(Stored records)

+++

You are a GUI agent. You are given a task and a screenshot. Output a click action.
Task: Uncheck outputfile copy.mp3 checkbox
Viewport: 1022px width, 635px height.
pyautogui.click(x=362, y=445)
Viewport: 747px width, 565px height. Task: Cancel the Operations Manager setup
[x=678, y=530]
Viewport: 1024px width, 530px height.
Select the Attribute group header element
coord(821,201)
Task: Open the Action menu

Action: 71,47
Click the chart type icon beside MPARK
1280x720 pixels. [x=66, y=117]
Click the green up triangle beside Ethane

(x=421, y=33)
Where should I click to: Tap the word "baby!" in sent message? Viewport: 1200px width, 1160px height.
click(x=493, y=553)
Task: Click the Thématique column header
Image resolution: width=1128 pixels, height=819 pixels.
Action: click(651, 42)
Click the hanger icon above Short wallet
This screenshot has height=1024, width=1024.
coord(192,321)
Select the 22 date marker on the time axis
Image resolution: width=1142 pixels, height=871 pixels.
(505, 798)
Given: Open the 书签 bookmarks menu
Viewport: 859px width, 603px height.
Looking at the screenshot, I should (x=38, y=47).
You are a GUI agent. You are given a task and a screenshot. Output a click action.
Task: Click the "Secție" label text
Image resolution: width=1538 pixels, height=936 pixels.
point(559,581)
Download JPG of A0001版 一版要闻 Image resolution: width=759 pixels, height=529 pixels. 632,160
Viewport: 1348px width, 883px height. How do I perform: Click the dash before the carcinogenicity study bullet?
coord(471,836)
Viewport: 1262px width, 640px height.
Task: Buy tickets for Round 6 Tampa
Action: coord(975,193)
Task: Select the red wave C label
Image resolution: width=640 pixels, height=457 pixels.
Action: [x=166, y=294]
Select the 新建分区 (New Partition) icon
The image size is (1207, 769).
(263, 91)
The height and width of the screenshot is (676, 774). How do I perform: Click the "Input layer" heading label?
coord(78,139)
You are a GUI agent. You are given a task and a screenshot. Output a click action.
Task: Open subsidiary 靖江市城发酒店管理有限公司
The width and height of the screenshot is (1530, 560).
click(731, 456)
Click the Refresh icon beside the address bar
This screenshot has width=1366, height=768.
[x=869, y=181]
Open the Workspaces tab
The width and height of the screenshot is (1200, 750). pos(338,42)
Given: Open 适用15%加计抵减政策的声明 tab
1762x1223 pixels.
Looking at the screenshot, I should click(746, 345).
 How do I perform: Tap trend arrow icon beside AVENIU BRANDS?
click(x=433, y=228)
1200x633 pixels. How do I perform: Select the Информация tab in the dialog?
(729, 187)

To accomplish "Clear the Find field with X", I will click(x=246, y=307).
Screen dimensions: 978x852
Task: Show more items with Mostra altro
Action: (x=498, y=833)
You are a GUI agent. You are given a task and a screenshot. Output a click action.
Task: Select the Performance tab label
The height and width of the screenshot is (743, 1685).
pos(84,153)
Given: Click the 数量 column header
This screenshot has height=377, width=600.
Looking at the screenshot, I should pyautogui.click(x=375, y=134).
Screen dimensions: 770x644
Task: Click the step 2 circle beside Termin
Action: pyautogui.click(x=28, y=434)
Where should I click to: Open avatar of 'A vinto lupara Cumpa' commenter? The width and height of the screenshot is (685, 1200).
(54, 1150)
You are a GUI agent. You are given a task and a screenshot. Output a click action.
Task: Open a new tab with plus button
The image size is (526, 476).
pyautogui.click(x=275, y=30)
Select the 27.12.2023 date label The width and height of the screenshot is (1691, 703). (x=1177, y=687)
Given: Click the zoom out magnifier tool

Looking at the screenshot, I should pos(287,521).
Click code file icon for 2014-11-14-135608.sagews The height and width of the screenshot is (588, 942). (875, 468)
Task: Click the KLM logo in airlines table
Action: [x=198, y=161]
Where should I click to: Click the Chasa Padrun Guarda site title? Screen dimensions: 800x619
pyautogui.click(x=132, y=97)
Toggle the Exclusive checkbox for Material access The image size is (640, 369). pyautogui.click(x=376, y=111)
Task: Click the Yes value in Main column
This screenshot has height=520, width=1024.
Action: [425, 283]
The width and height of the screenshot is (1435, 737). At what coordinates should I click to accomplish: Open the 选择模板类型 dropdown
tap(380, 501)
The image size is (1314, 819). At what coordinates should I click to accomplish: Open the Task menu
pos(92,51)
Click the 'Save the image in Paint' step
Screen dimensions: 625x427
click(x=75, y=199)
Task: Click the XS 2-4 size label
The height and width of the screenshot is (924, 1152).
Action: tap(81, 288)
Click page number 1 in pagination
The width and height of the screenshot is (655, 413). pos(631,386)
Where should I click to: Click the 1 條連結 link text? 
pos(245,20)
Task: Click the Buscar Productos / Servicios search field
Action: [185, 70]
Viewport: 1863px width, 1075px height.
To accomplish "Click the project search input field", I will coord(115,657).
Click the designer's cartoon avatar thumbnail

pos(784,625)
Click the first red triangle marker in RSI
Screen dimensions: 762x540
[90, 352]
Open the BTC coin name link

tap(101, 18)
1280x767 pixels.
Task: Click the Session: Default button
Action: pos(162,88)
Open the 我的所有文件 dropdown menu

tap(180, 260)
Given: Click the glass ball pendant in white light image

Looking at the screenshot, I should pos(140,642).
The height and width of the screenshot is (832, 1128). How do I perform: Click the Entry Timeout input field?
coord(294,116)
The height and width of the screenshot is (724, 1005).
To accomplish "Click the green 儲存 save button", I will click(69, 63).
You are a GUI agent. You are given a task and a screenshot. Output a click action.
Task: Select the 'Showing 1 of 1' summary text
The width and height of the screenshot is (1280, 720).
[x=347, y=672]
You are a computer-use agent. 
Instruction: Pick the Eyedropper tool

+++

## Directions
Give all the records again. Match them exactly.

## Answer area
You are a GUI agent. You are given a task and a screenshot. Output a click action.
Task: Uncheck outputfile copy.mp3 checkbox
Viewport: 1022px width, 635px height.
pyautogui.click(x=362, y=445)
Viewport: 747px width, 565px height. Task: Cancel the Operations Manager setup
[x=678, y=530]
Viewport: 1024px width, 530px height.
Select the Attribute group header element
coord(821,201)
Task: Open the Action menu

Action: 71,47
Click the chart type icon beside MPARK
1280x720 pixels. [x=66, y=117]
Click the green up triangle beside Ethane

(x=421, y=33)
Where should I click to: Tap the word "baby!" in sent message? Viewport: 1200px width, 1160px height.
click(x=493, y=553)
Task: Click the Thématique column header
Image resolution: width=1128 pixels, height=819 pixels.
Action: click(651, 42)
Click the hanger icon above Short wallet
This screenshot has height=1024, width=1024.
coord(192,321)
Select the 22 date marker on the time axis
Image resolution: width=1142 pixels, height=871 pixels.
(505, 798)
Given: Open the 书签 bookmarks menu
Viewport: 859px width, 603px height.
Looking at the screenshot, I should (x=38, y=47).
You are a GUI agent. You are given a task and a screenshot. Output a click action.
Task: Click the "Secție" label text
Image resolution: width=1538 pixels, height=936 pixels.
point(559,581)
Download JPG of A0001版 一版要闻 Image resolution: width=759 pixels, height=529 pixels. 632,160
Viewport: 1348px width, 883px height. How do I perform: Click the dash before the carcinogenicity study bullet?
coord(471,836)
Viewport: 1262px width, 640px height.
Task: Buy tickets for Round 6 Tampa
Action: coord(975,193)
Task: Select the red wave C label
Image resolution: width=640 pixels, height=457 pixels.
Action: [x=166, y=294]
Select the 新建分区 (New Partition) icon
The image size is (1207, 769).
(263, 91)
The height and width of the screenshot is (676, 774). How do I perform: Click the "Input layer" heading label?
coord(78,139)
You are a GUI agent. You are given a task and a screenshot. Output a click action.
Task: Open subsidiary 靖江市城发酒店管理有限公司
The width and height of the screenshot is (1530, 560).
click(731, 456)
Click the Refresh icon beside the address bar
This screenshot has width=1366, height=768.
[x=869, y=181]
Open the Workspaces tab
The width and height of the screenshot is (1200, 750). pos(338,42)
Given: Open 适用15%加计抵减政策的声明 tab
1762x1223 pixels.
Looking at the screenshot, I should click(746, 345).
 How do I perform: Tap trend arrow icon beside AVENIU BRANDS?
click(x=433, y=228)
1200x633 pixels. How do I perform: Select the Информация tab in the dialog?
(729, 187)

To accomplish "Clear the Find field with X", I will click(x=246, y=307).
Screen dimensions: 978x852
Task: Show more items with Mostra altro
Action: (x=498, y=833)
You are a GUI agent. You are given a task and a screenshot. Output a click action.
Task: Select the Performance tab label
The height and width of the screenshot is (743, 1685).
pos(84,153)
Given: Click the 数量 column header
This screenshot has height=377, width=600.
Looking at the screenshot, I should pyautogui.click(x=375, y=134).
Screen dimensions: 770x644
Task: Click the step 2 circle beside Termin
Action: pyautogui.click(x=28, y=434)
Where should I click to: Open avatar of 'A vinto lupara Cumpa' commenter? The width and height of the screenshot is (685, 1200).
(54, 1150)
You are a GUI agent. You are given a task and a screenshot. Output a click action.
Task: Open a new tab with plus button
The image size is (526, 476).
pyautogui.click(x=275, y=30)
Select the 27.12.2023 date label The width and height of the screenshot is (1691, 703). (x=1177, y=687)
Given: Click the zoom out magnifier tool

Looking at the screenshot, I should pos(287,521).
Click code file icon for 2014-11-14-135608.sagews The height and width of the screenshot is (588, 942). (875, 468)
Task: Click the KLM logo in airlines table
Action: [x=198, y=161]
Where should I click to: Click the Chasa Padrun Guarda site title? Screen dimensions: 800x619
pyautogui.click(x=132, y=97)
Toggle the Exclusive checkbox for Material access The image size is (640, 369). pyautogui.click(x=376, y=111)
Task: Click the Yes value in Main column
This screenshot has height=520, width=1024.
Action: [425, 283]
The width and height of the screenshot is (1435, 737). At what coordinates should I click to accomplish: Open the 选择模板类型 dropdown
tap(380, 501)
The image size is (1314, 819). At what coordinates should I click to accomplish: Open the Task menu
pos(92,51)
Click the 'Save the image in Paint' step
Screen dimensions: 625x427
click(x=75, y=199)
Task: Click the XS 2-4 size label
The height and width of the screenshot is (924, 1152).
Action: tap(81, 288)
Click page number 1 in pagination
The width and height of the screenshot is (655, 413). pos(631,386)
Where should I click to: Click the 1 條連結 link text? 
pos(245,20)
Task: Click the Buscar Productos / Servicios search field
Action: [185, 70]
Viewport: 1863px width, 1075px height.
To accomplish "Click the project search input field", I will coord(115,657).
Click the designer's cartoon avatar thumbnail

pos(784,625)
Click the first red triangle marker in RSI
Screen dimensions: 762x540
[90, 352]
Open the BTC coin name link

tap(101, 18)
1280x767 pixels.
Task: Click the Session: Default button
Action: pos(162,88)
Open the 我的所有文件 dropdown menu

tap(180, 260)
Given: Click the glass ball pendant in white light image

Looking at the screenshot, I should pos(140,642).
The height and width of the screenshot is (832, 1128). How do I perform: Click the Entry Timeout input field?
coord(294,116)
The height and width of the screenshot is (724, 1005).
To accomplish "Click the green 儲存 save button", I will click(69, 63).
You are a GUI agent. You are given a task and a screenshot. Output a click action.
Task: Select the 'Showing 1 of 1' summary text
The width and height of the screenshot is (1280, 720).
[x=347, y=672]
You are a computer-use agent. 
Instruction: Pick the Eyedropper tool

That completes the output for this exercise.